Direct Mail Marketing:
On the upside, studies have shown that people are much more receptive to direct mail marketing; in fact, one study by Epsilon Targeting (they’re kind of a big deal if you’re unfamiliar with them) shows that the majority of Americans prefer receiving direct mail about offers or products over receiving emails. This may be due to the fact that having something physical in their hands is more tangible than something they see on their computer screen. Second, direct mail marketing gives you more leeway in terms of space. Consumers are much more likely to read an entire letter delivered by mail than one delivered by email. This means that your direct mail marketing campaigns can be more subtle and more detailed than those delivered by email. Third, as more companies try the email marketing route, there is more space in the mailbox, or less competition, for your direct mail piece. Fewer pieces of mail means a higher chance that your direct mail piece will be read. I’ve watched so many firms rush to try a rented list email marketing campaign, only to retreat to direct mail because they weren’t able to achieve ROI.
Everyone knows that direct mail is highly targetable and measurable. The main downside to Direct Mail is it can be expensive if you don’t target your audience properly. This can of course be avoided if you work with a list provider that knows how to get results. Direct mail also takes longer to setup compared to an email campaign because it requires actual printing, and then mailing services, and then it takes time for actual delivery via the USPS. This means your responses won’t be as immediate as with email marketing. As a marketer myself I really dont care as long as it generates a larger ROI.

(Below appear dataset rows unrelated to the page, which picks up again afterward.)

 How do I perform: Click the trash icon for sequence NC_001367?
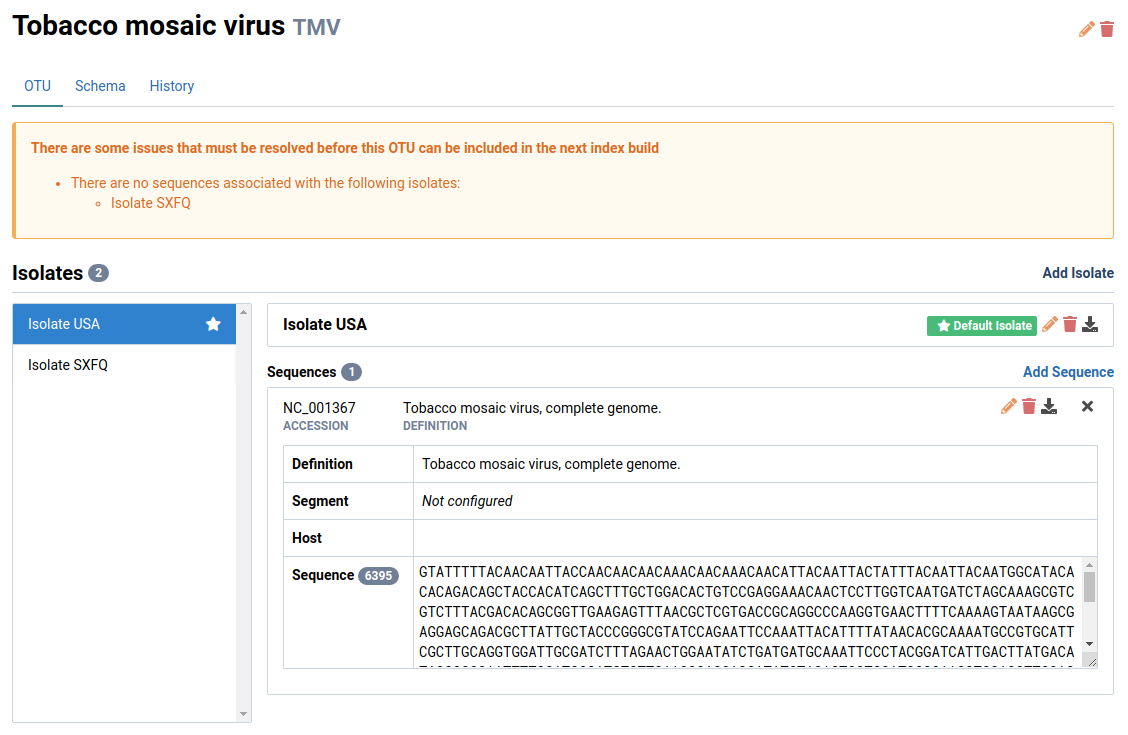coord(1030,406)
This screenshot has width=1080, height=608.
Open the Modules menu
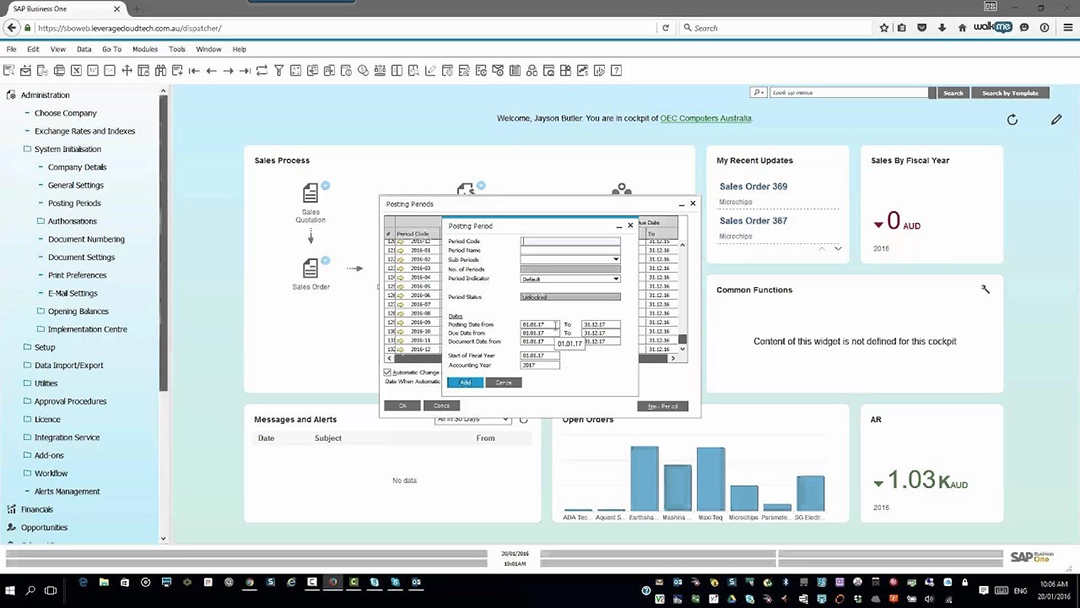tap(145, 49)
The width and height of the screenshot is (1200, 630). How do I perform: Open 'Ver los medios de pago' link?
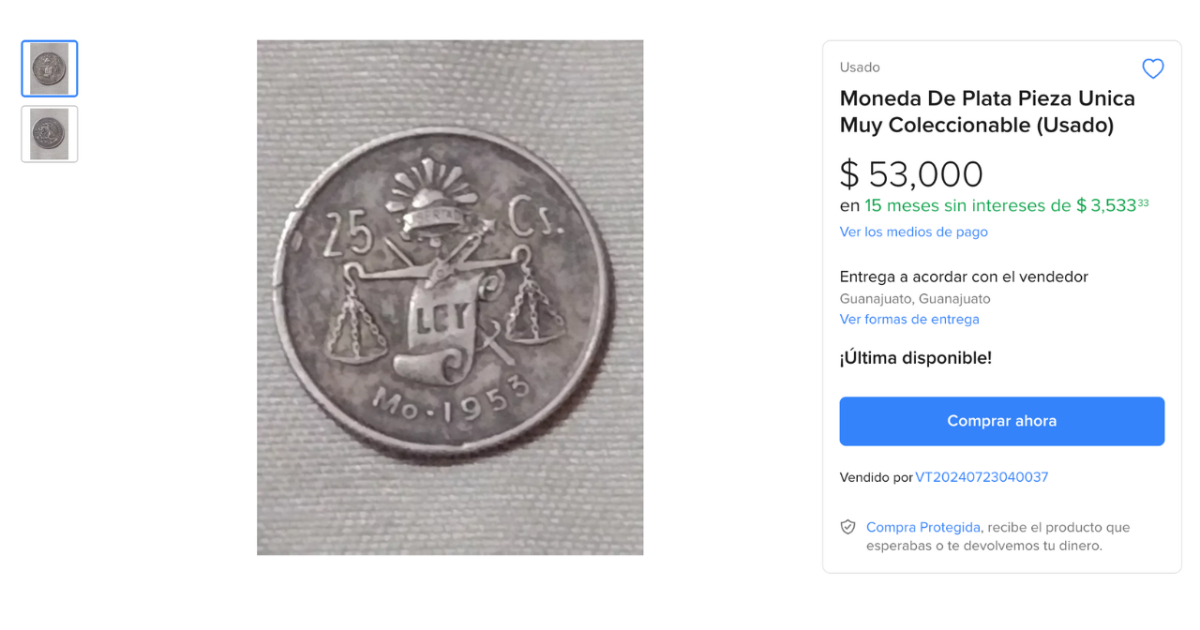pyautogui.click(x=913, y=232)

A properly developed direct mail campaign can be excellent as a lead generation tool. However, if you don’t really know what you’re doing the likelihood of you being successful in direct mail (unless you’re selling umbrellas when it’s raining like some of the mortgage industry back in 2004-2008) is pretty slim. You’re at a supreme disadvantage if you don’t do your own homework. There are a lot of direct mail service providers out there selling everything from printing or turnkey mail services and yes mailing list providers that don’t know what they’re talking about. They know just enough to sell you some printing, or a list, but they’ve never actually mailed anything themselves or built successful direct mail lead generation campaigns from the ground up. It’s the blind leading the blind, it’s just they’re a bit more informed that you are.